Of course, there are two human gates here as well. A human approves the improvement ticket for execution, and a human reviews and merges the final PR. It's not an infinite self-modification loop; it's a controlled improvement loop.
The reason I'm fond of this workflow is its symbolism. At first, the loop took over the repetition I used to do. Next, the loop verified the loop's own output. And now, the loop fixes the loop. Through all of it, my own position kept shifting — from a person who performs individual tasks directly, to a person who designs, observes, and improves a loop that can keep performing good work. And even that improvement, in part, is now something the loop helps with.

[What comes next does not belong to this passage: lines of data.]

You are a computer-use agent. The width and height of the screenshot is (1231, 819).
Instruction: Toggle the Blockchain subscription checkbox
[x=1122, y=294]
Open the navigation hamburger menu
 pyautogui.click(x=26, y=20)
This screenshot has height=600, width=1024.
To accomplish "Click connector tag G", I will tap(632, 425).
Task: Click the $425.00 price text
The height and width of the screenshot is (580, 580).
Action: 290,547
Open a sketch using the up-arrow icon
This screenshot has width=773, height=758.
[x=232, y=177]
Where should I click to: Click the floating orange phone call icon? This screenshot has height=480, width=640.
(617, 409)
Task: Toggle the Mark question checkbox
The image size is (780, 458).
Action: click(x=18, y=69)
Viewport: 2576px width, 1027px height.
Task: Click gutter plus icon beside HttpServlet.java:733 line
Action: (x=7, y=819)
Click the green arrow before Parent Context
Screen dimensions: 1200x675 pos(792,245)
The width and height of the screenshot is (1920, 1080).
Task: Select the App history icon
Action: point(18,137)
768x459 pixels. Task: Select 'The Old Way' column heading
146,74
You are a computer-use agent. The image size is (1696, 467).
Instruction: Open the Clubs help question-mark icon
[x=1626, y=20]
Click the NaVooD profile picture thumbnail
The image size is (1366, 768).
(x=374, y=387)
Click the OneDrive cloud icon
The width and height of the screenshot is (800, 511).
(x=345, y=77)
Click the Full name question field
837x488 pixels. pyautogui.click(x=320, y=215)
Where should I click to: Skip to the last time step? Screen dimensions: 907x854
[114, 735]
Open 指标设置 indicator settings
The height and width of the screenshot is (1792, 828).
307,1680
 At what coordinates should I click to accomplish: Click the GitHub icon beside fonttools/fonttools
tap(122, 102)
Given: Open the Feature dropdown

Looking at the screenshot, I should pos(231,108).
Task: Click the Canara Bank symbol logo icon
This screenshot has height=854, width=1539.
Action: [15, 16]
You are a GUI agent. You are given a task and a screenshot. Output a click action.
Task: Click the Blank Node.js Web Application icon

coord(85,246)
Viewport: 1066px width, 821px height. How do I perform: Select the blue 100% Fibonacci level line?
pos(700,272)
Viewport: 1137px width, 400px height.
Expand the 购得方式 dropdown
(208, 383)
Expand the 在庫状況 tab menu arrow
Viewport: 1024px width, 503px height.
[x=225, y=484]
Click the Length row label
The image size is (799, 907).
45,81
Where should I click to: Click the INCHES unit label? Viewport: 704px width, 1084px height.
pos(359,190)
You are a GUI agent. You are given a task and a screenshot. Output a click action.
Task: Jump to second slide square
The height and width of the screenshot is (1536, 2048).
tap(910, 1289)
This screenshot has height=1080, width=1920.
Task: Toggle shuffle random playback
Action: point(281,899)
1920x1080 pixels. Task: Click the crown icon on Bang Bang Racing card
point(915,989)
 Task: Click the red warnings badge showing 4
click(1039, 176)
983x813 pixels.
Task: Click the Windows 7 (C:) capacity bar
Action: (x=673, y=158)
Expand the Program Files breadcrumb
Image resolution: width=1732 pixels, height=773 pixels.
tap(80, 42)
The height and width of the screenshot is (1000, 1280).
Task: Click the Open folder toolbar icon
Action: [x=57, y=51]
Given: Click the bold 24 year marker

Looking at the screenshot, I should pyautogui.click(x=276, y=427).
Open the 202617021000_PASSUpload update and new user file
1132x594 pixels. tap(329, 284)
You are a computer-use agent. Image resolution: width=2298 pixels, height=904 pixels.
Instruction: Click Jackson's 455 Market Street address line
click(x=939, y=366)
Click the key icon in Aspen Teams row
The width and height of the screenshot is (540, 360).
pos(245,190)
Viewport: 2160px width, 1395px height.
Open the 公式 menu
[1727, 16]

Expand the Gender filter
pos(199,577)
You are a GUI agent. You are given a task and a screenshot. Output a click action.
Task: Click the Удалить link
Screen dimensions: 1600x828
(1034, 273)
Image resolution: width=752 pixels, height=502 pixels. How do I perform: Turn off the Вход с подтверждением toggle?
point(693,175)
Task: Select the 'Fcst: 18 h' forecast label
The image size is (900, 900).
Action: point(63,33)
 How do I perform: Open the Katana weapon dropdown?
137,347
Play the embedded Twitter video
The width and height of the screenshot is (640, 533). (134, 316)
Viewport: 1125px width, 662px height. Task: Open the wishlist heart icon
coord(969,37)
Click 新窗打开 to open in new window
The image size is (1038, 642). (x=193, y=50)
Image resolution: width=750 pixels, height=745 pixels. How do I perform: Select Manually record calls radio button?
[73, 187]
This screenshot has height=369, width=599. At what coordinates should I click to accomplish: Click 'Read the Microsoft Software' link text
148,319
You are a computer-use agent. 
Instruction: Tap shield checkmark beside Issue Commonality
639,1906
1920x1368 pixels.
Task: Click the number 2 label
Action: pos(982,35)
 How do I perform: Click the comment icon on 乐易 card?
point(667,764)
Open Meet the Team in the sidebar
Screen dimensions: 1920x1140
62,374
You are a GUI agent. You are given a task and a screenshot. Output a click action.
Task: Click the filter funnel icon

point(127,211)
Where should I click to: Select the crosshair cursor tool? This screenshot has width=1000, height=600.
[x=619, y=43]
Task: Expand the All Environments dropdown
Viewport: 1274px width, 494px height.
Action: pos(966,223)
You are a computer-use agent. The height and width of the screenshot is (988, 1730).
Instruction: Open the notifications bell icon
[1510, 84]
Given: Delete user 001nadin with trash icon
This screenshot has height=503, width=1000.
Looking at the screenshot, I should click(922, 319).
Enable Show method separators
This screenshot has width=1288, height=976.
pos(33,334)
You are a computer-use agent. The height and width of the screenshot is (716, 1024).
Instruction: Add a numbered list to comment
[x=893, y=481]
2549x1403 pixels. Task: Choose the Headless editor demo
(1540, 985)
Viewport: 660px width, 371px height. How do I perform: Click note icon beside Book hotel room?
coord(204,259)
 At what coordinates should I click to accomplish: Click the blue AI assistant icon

Early in this post, I said I was tired of hauling fuel for the work. After three months of running this, one thing is certain. What jira-autopilot eliminated wasn't the developer's work — it was the hauling of fuel. Writing clear tickets and reviewing the output — every place that needs judgment remains exactly as it was, perhaps having grown even more important than before.
There are two stories I've deferred in this post. How I caged an agent that runs with no approval gate, and how — under the principle that "a prompt is not a means of enforcement" — I paired LLM freedom with deterministic control. I'll cover them in parts 2 and 3 of this series, respectively.